[Records to process Boundary: Start]

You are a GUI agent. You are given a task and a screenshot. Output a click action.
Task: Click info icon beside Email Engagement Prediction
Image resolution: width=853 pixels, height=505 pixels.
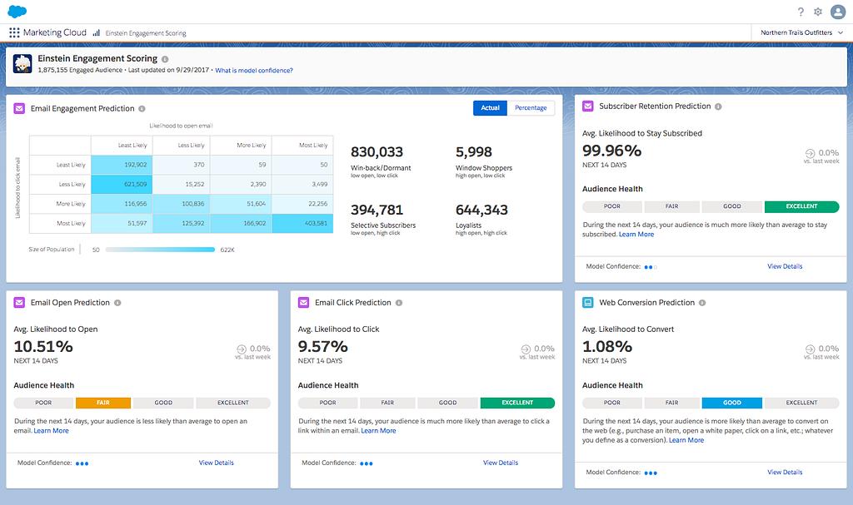click(x=142, y=109)
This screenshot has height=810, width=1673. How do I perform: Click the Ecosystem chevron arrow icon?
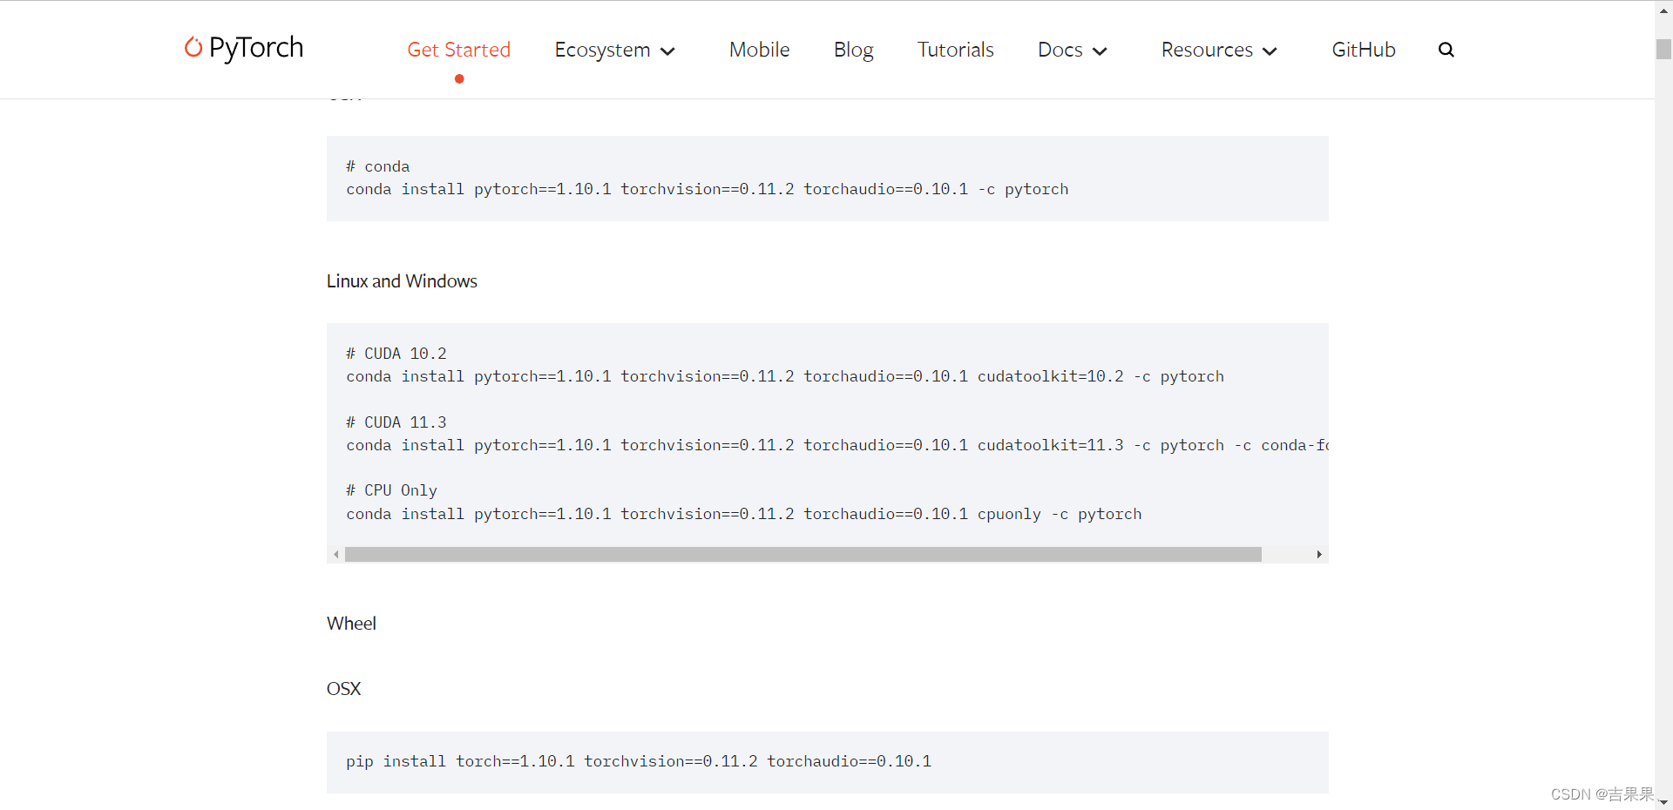(x=668, y=51)
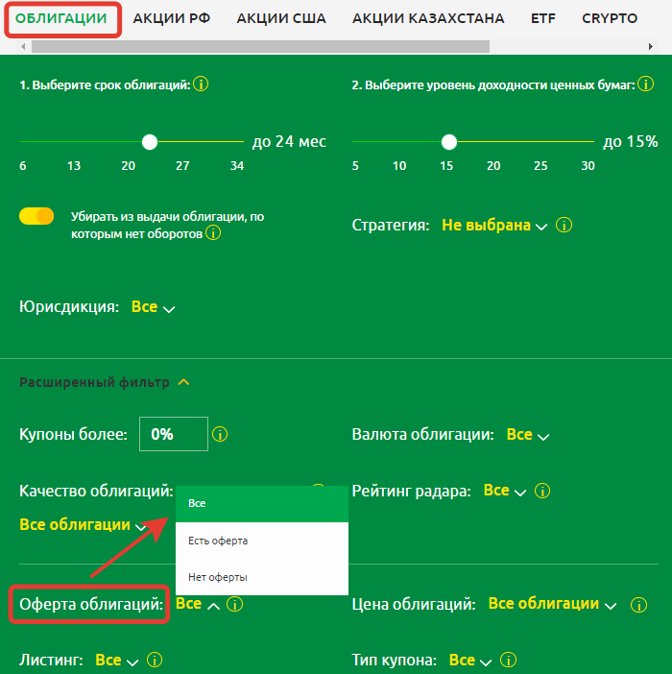Click info icon beside Купоны более field
672x674 pixels.
click(x=220, y=434)
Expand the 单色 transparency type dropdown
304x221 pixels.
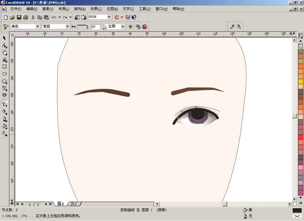pos(38,26)
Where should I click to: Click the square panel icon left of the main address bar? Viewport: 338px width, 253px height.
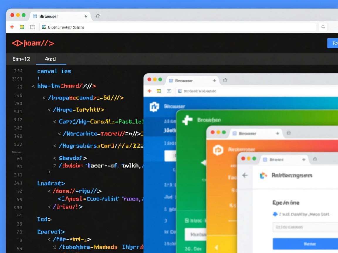click(33, 27)
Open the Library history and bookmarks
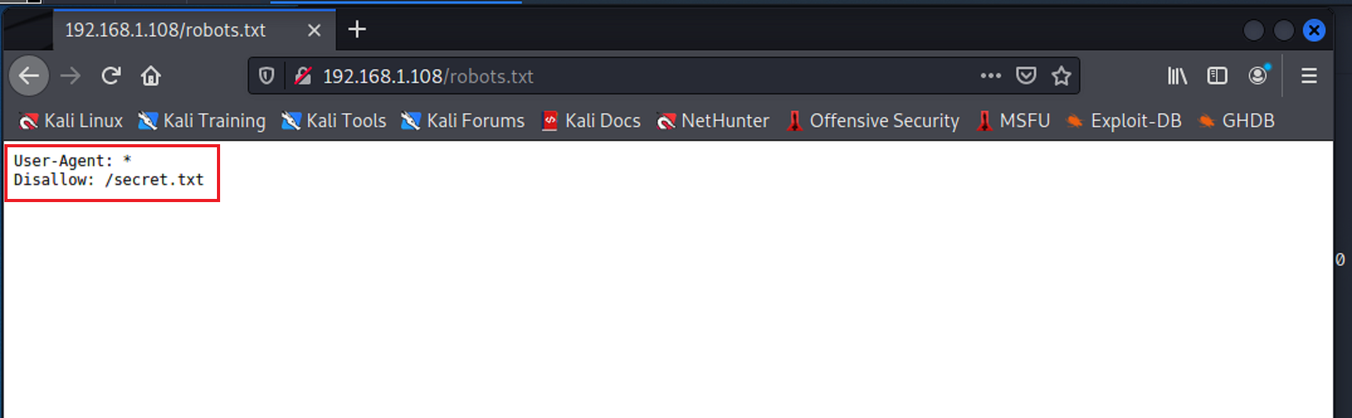Image resolution: width=1352 pixels, height=418 pixels. click(x=1177, y=76)
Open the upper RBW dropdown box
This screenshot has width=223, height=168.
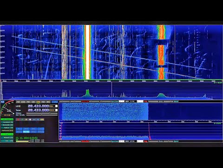tap(140, 101)
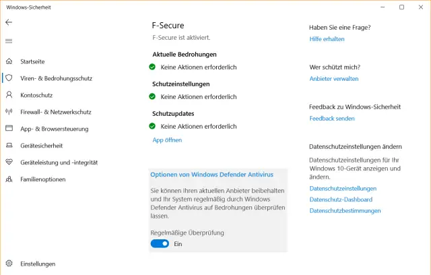Image resolution: width=431 pixels, height=275 pixels.
Task: Click the Kontoschutz person icon
Action: coord(9,95)
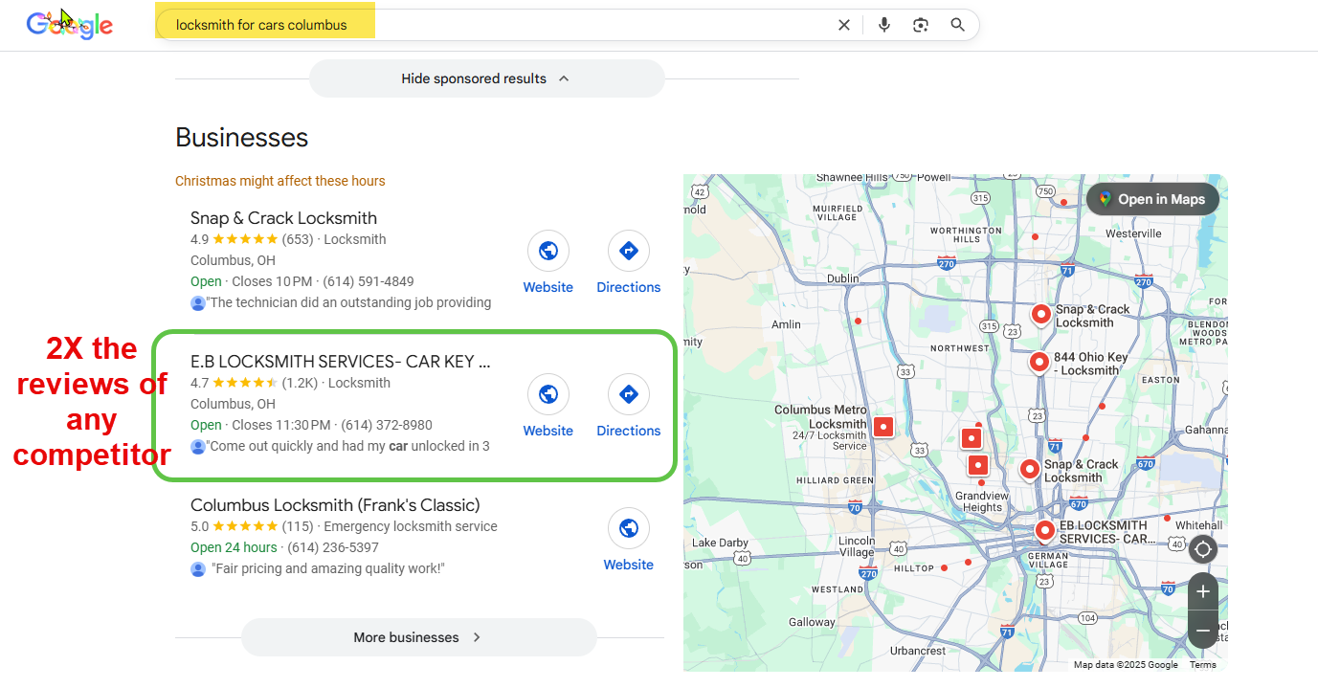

[Records to process Boundary: End]

#### [What to do]
Set each line of the records down again exactly as it reads. Omit the pictures.

#### [Response to the exercise]
You are a GUI agent. You are given a task and a screenshot. Output a click action.
Task: Click info icon beside Email Engagement Prediction
Image resolution: width=853 pixels, height=505 pixels.
click(x=142, y=109)
This screenshot has height=810, width=1673. How do I perform: Click the Ecosystem chevron arrow icon?
(x=668, y=51)
Click info icon beside Купоны более field
672x674 pixels.
click(x=220, y=434)
Expand the 单色 transparency type dropdown
304x221 pixels.
pos(38,26)
Where should I click to: Click the square panel icon left of the main address bar? Viewport: 338px width, 253px height.
click(33, 27)
Open the Library history and bookmarks
Image resolution: width=1352 pixels, height=418 pixels. click(x=1177, y=76)
Open the upper RBW dropdown box
This screenshot has width=223, height=168.
tap(140, 101)
Image resolution: width=431 pixels, height=275 pixels.
Task: Click the Kontoschutz person icon
Action: coord(9,95)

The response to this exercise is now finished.